Maury Pasquier Liliane · Ständerat · 2014-03-04
Maury Pasquier Liliane · Ständerat · Genf · Sozialdemokratische Fraktion · 2014-03-04
Wortprotokoll
Comme cela a déjà été dit, à l'heure actuelle, l'assurance-maladie complémentaire est contrôlée de manière plus efficace que l'assurance-maladie de base obligatoire et sociale. Pour remédier à cette situation aussi absurde que néfaste, le présent projet de loi sur la surveillance de l'assurance-maladie vise à donner à l'assurance de base des moyens de contrôle qui soient au moins comparables. Il sera notamment possible, pour l'autorité de surveillance, de refuser des primes trop élevées ou d'ordonner le remboursement des primes supérieures aux coûts. Il s'agit également de pouvoir renforcer la sécurité financière des caisses-maladie et de leur appliquer les principes de base de la gouvernance moderne d'entreprise, par exemple en imposant à leurs organes dirigeants des qualifications professionnelles minimales.
Ces exemples montrent qu'une surveillance accrue de l'assurance-maladie profitera à toutes et à tous, assurés et assureurs. Pour plus de clarté, autrement dit pour que le message passe mieux et que la surveillance soit vraiment efficace, je suis convaincue que l'élaboration d'une loi spécifique est largement préférable à l'ajout de dispositions à la mêlée de la LAMal; la LAMal dont le but premier est - je le rappelle - de garantir le financement de l'assurance-maladie et qui n'a, historiquement et politiquement, que peu à voir avec les questions de surveillance.
Cette loi spécifique, nous la tenons entre nos mains. Elle doit permettre d'éviter à l'avenir certaines erreurs du passé et, ce faisant, de contribuer - si vous me passez l'expression - à rassurer les assurés, à restaurer leur confiance. Elle doit créer davantage de sécurité, de transparence et de clarté pour l'ensemble des actrices et des acteurs du système d'assurance-maladie.

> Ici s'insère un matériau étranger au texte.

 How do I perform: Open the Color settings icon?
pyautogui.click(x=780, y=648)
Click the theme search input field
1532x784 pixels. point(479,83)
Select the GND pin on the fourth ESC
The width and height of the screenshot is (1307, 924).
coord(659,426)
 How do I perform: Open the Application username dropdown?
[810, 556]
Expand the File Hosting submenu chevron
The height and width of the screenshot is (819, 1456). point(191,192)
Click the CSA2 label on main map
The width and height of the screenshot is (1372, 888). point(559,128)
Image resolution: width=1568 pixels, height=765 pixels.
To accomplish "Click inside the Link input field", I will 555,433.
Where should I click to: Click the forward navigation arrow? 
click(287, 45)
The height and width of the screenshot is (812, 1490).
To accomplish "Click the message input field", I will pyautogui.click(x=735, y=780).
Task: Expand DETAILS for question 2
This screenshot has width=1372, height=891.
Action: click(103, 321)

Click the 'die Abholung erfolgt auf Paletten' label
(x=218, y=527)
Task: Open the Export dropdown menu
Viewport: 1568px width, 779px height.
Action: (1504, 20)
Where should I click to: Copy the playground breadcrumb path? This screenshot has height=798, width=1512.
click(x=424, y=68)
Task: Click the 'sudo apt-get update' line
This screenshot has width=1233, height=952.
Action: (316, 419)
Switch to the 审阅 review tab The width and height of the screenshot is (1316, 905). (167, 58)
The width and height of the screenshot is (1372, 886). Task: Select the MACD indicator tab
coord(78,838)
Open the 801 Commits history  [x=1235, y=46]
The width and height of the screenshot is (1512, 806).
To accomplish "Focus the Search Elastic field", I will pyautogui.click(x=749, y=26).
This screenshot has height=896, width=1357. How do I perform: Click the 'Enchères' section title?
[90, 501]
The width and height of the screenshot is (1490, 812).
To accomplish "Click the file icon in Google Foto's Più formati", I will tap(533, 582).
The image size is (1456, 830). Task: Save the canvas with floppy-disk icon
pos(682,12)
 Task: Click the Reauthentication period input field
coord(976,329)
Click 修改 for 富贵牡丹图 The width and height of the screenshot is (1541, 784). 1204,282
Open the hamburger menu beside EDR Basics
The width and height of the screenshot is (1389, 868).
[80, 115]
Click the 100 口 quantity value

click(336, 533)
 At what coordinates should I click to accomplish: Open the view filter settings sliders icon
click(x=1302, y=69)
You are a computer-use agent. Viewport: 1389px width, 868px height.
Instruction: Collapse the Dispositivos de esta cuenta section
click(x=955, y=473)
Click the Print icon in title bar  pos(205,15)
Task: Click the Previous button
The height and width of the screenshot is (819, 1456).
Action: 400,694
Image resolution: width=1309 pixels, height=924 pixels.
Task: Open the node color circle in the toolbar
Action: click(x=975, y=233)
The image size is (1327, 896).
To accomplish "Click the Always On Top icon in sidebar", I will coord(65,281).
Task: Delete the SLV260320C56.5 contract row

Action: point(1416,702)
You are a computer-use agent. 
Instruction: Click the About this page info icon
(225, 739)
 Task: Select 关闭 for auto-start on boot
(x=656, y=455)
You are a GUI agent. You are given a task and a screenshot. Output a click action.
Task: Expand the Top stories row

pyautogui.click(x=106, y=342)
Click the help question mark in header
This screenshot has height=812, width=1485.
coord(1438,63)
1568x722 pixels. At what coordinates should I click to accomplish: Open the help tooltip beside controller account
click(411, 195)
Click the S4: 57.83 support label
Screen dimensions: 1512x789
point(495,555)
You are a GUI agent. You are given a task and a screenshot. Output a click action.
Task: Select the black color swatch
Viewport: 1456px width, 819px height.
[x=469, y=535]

Pour toutes ces raisons, je vous invite, comme une large majorité de la commission, à refuser le renvoi du projet, à confirmer ainsi la décision que nous avons prise il y a une année déjà. Ce faisant, nous signalerons à nos collègues du Conseil national notre espoir, notre attente qu'ils reviennent sur leur décision de renvoi au Conseil fédéral et qu'ils s'appliquent à traiter le plus rapidement possible ce sujet important.